Jakarta, Pribhumi.com – Wakil Menteri Hukum, Edward Omar Sharif Hiariej, menegaskan bahwa Undang-Undang Nomor 1 Tahun 2023 tentang KUHP mengedepankan pendekatan hukuman non penjara sebagai langkah strategis dalam sistem peradilan pidana nasional.
Dalam seminar nasional peringatan HUT ke-73 IKAHI di Mahkamah Agung, Jakarta, Selasa (21/4/2026), Eddy menjelaskan bahwa kebijakan ini bertujuan mengurangi stigma negatif terhadap pelaku tindak pidana setelah mereka menjalani hukuman.
Menurutnya, stigma sosial yang melekat di masyarakat sering kali menjadi faktor utama yang mendorong mantan narapidana kembali melakukan kejahatan. Label seperti “mantan pencuri” atau “penipu” kerap melekat seumur hidup dan menghambat proses reintegrasi sosial.

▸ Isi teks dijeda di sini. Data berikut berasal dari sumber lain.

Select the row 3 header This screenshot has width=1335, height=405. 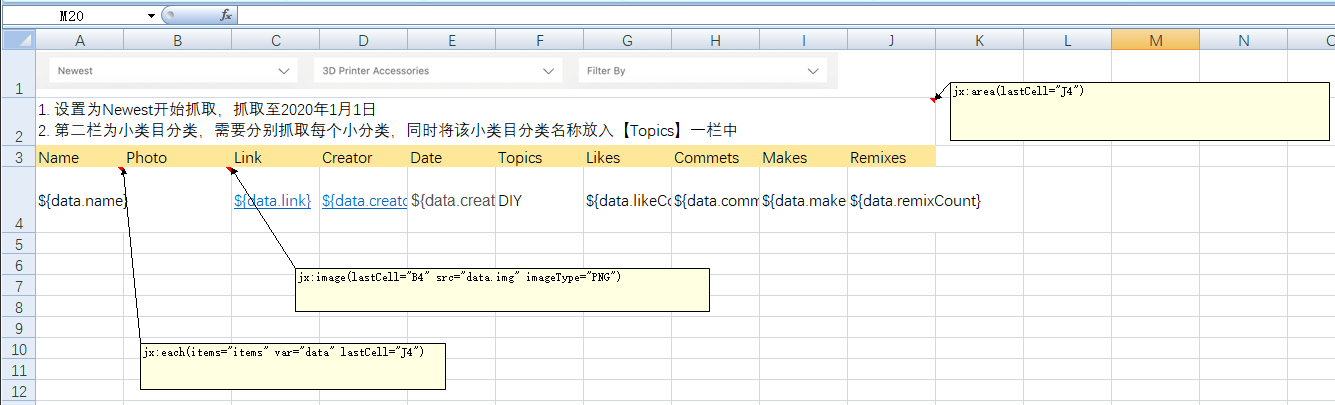tap(18, 157)
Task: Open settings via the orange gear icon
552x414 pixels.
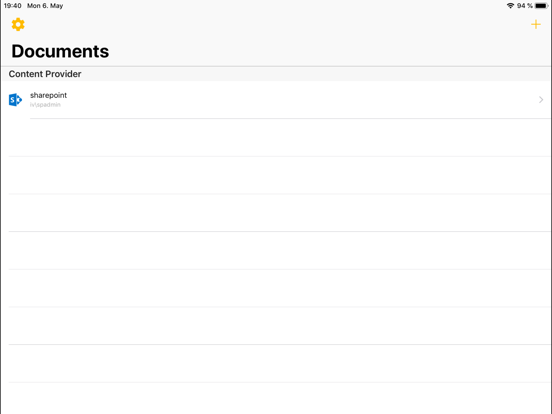Action: [x=18, y=25]
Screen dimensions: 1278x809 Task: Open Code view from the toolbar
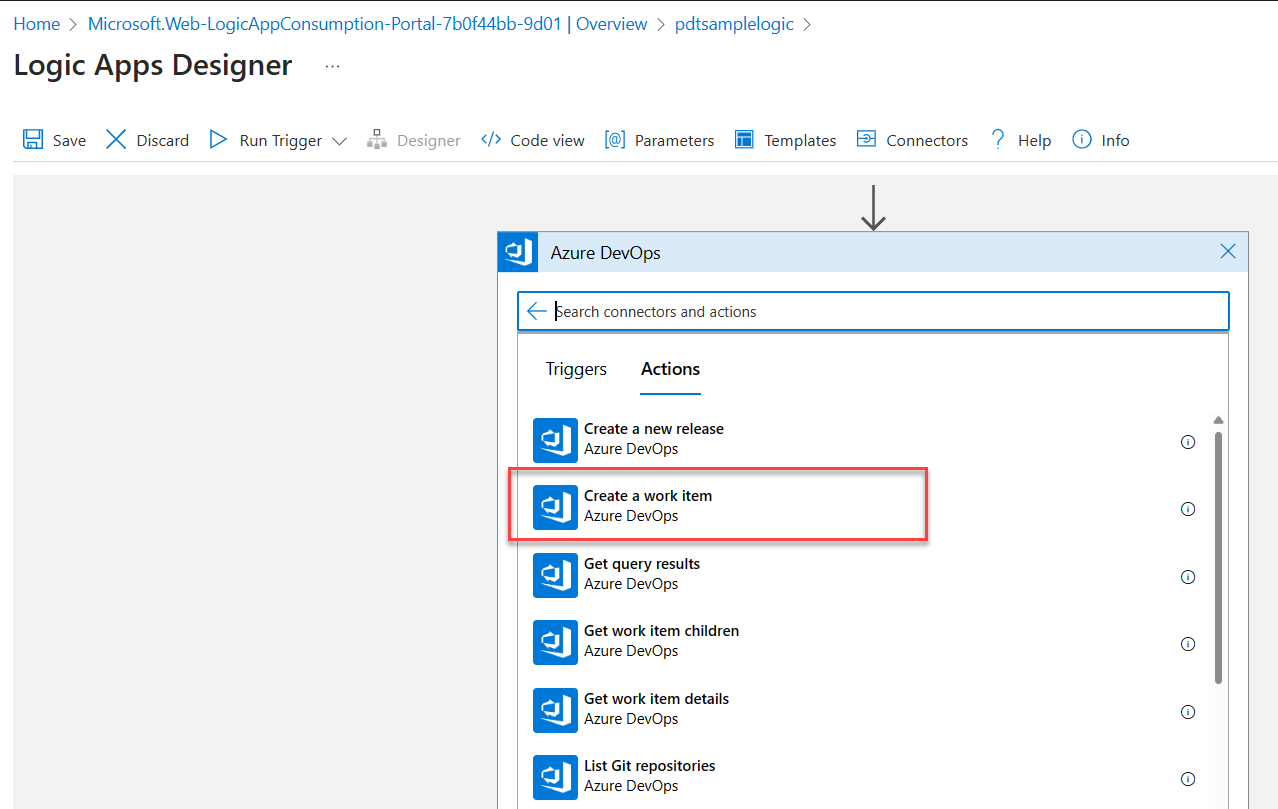click(532, 140)
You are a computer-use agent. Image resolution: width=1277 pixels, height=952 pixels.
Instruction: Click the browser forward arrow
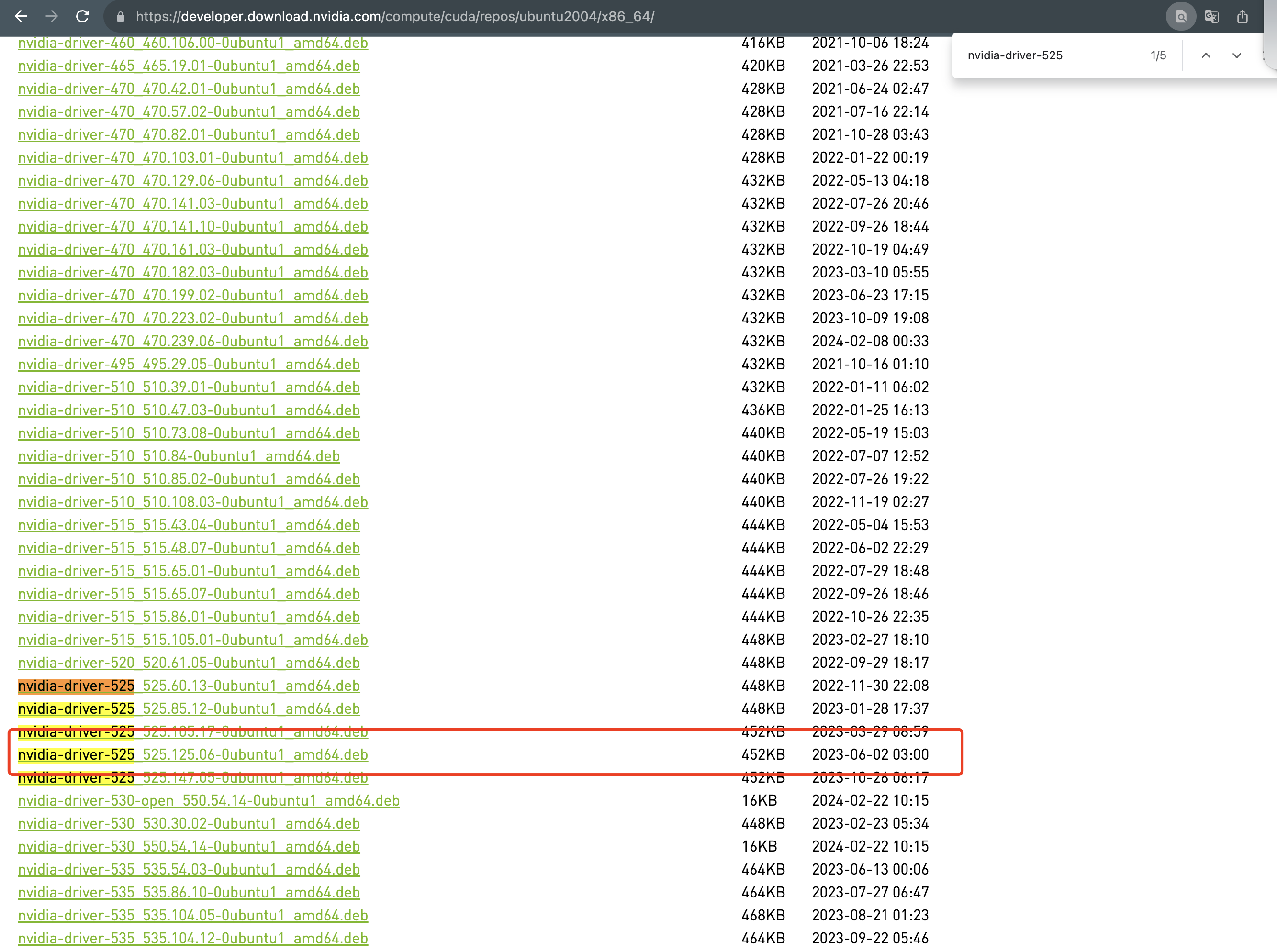[52, 16]
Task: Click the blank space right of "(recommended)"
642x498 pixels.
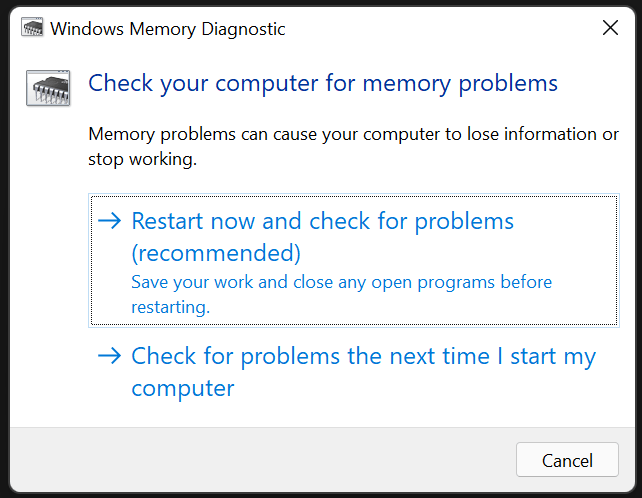Action: coord(450,251)
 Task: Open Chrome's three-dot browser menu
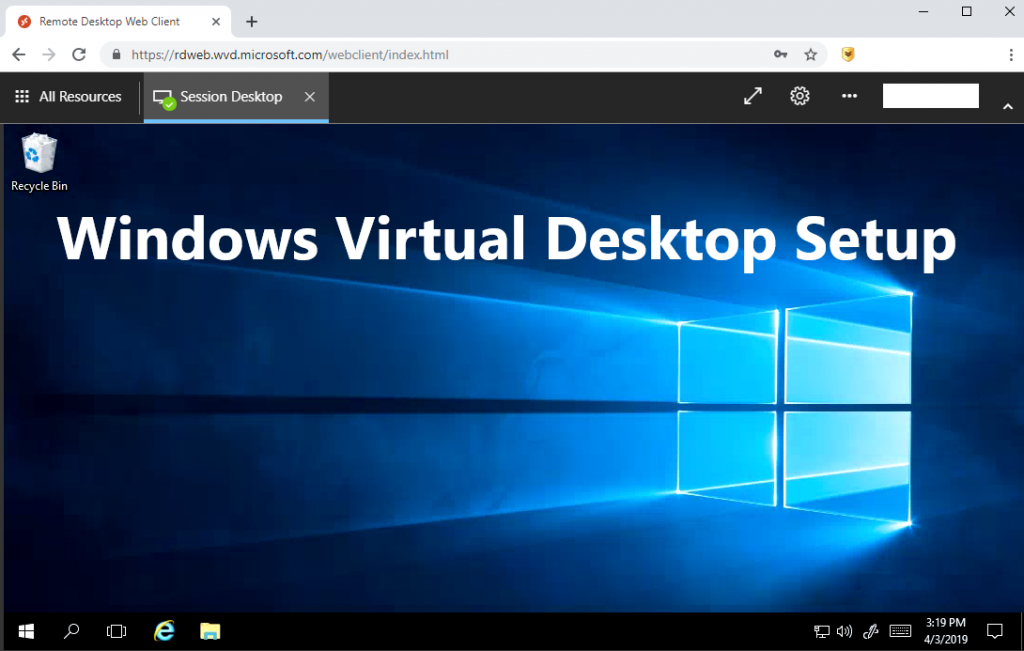pos(1011,54)
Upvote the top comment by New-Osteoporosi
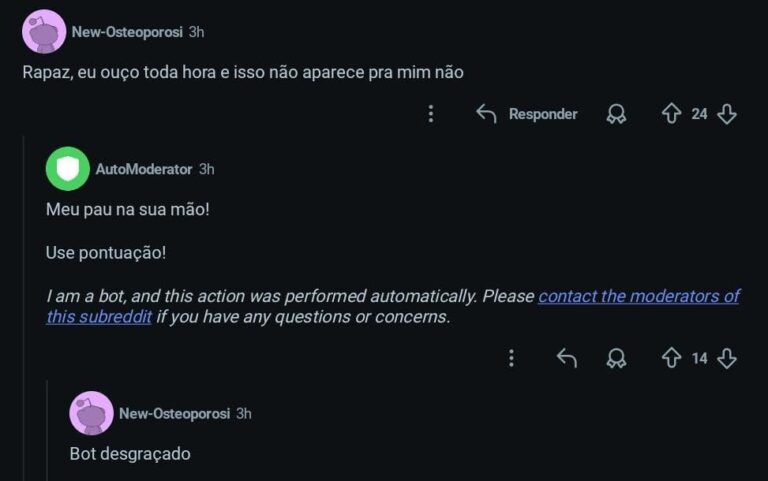Screen dimensions: 768x481 click(x=672, y=114)
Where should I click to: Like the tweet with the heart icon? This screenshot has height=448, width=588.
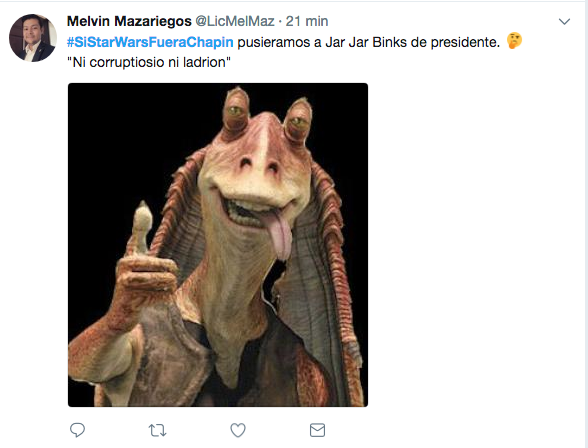pyautogui.click(x=238, y=430)
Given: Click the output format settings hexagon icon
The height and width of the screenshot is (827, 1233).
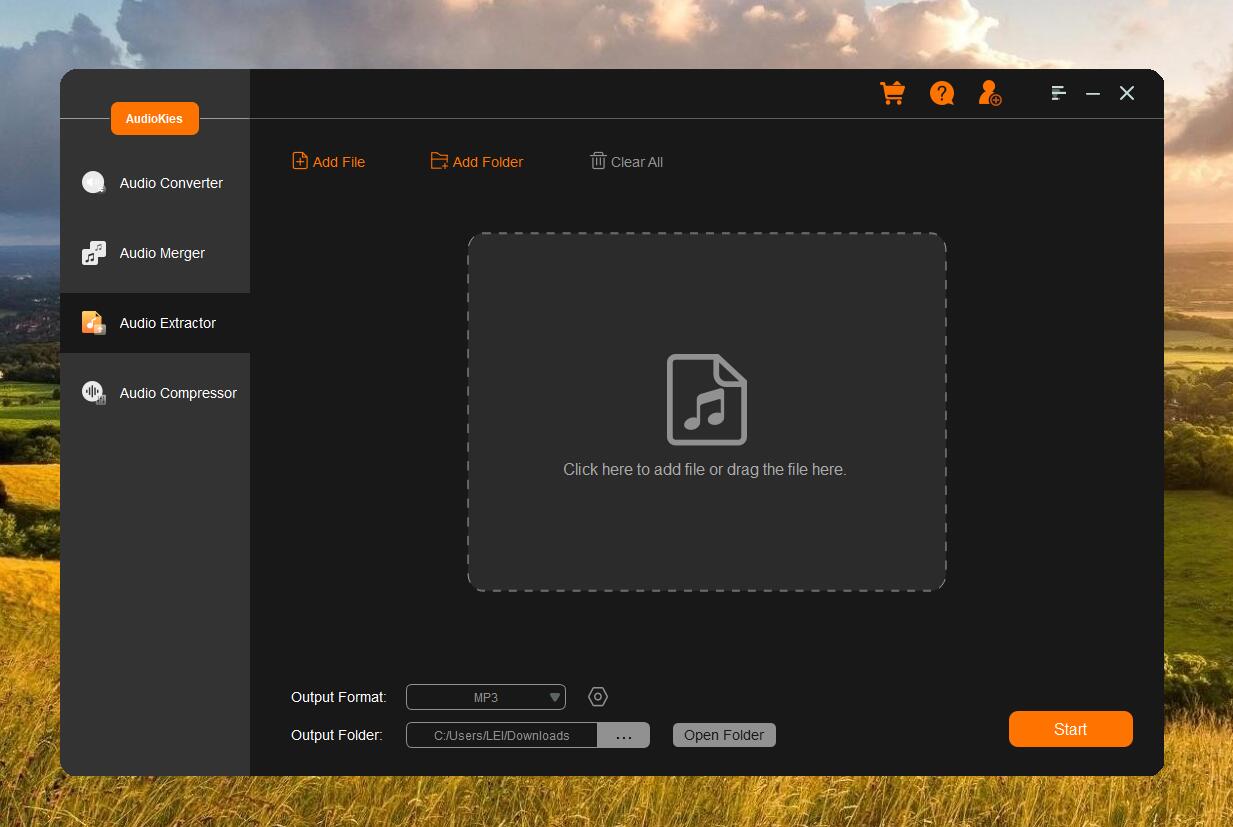Looking at the screenshot, I should (x=598, y=697).
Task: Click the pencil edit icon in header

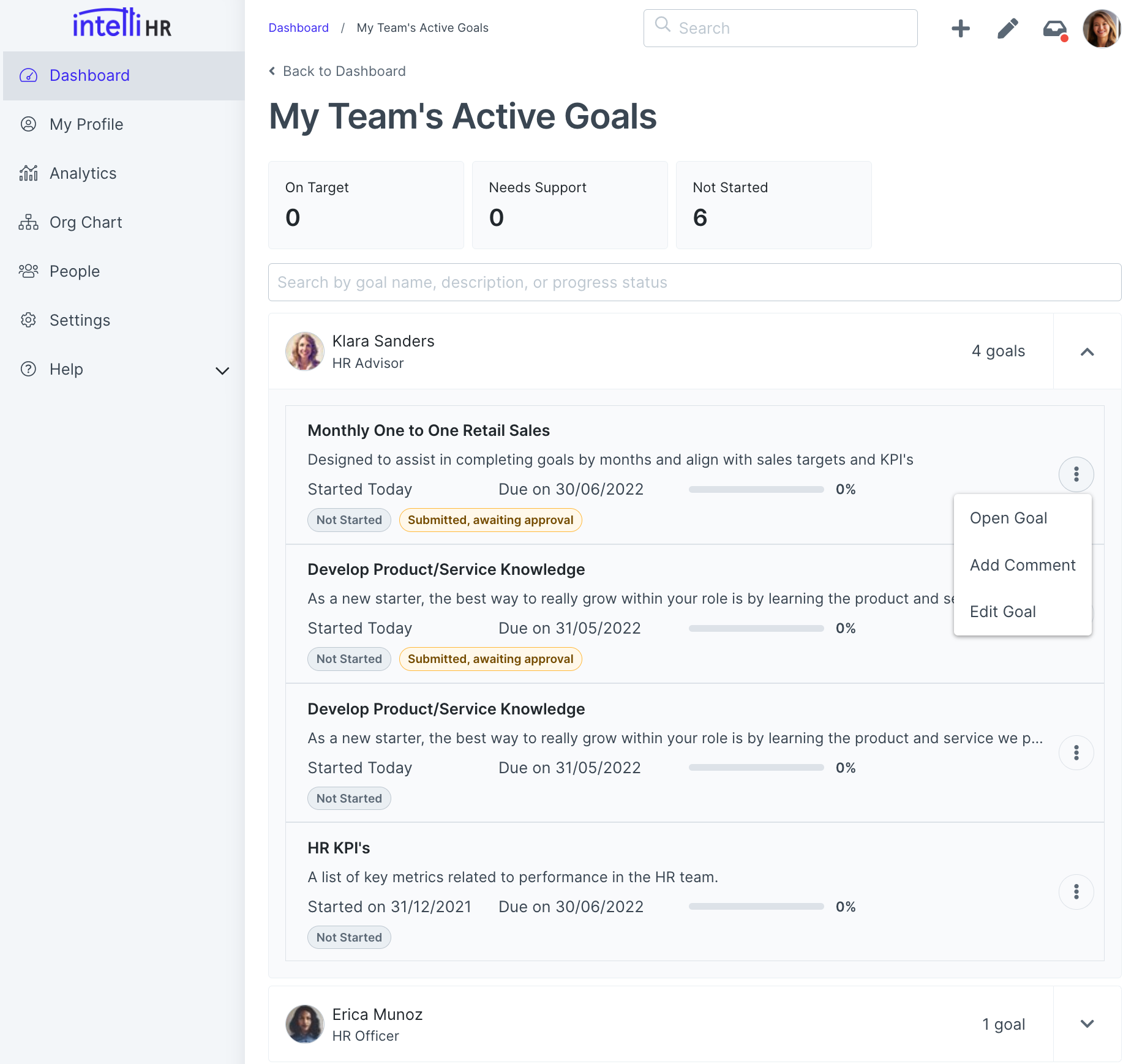Action: pyautogui.click(x=1007, y=28)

Eddy menilai, kondisi tersebut menunjukkan bahwa masyarakat juga memiliki peran dalam menciptakan siklus residivisme. Padahal, tidak semua pelaku tindak pidana akan mengulangi perbuatannya jika diberikan kesempatan untuk berubah.
Lebih lanjut, ia menjelaskan bahwa KUHP terbaru tetap membuka kemungkinan hukuman penjara, namun tidak untuk jangka waktu singkat. Hal ini sejalan dengan arah pembaruan hukum pidana modern yang lebih menitikberatkan pada pemulihan dan pembinaan.
Sebagai bagian dari reformasi tersebut, pemerintah juga menghapus pidana kurungan jangka pendek karena dinilai tidak lagi relevan. Sebagai gantinya, diperkenalkan alternatif sanksi seperti pidana pengawasan dan kerja sosial yang dinilai lebih efektif serta tidak membebani negara.
Selain itu, pemerintah tengah menyiapkan regulasi turunan, termasuk peraturan pemerintah terkait keadilan restoratif serta peraturan presiden tentang sistem peradilan pidana berbasis teknologi informasi.
Eddy menyebutkan bahwa sistem digital tersebut akan dipusatkan di Mahkamah Agung, berdasarkan kesepakatan bersama antara aparat penegak hukum seperti kejaksaan dan kepolisian. Hal ini dilakukan agar sistem berjalan lebih terintegrasi dan efisien.
Sementara itu, satu regulasi penting lainnya, yakni aturan pelaksanaan KUHAP, ditargetkan mulai dibahas secara intensif pada awal Mei mendatang. Pemerintah optimistis harmonisasi antara KUHP, KUHAP, dan aturan penyesuaian pidana akan memperkuat sistem hukum nasional ke depan.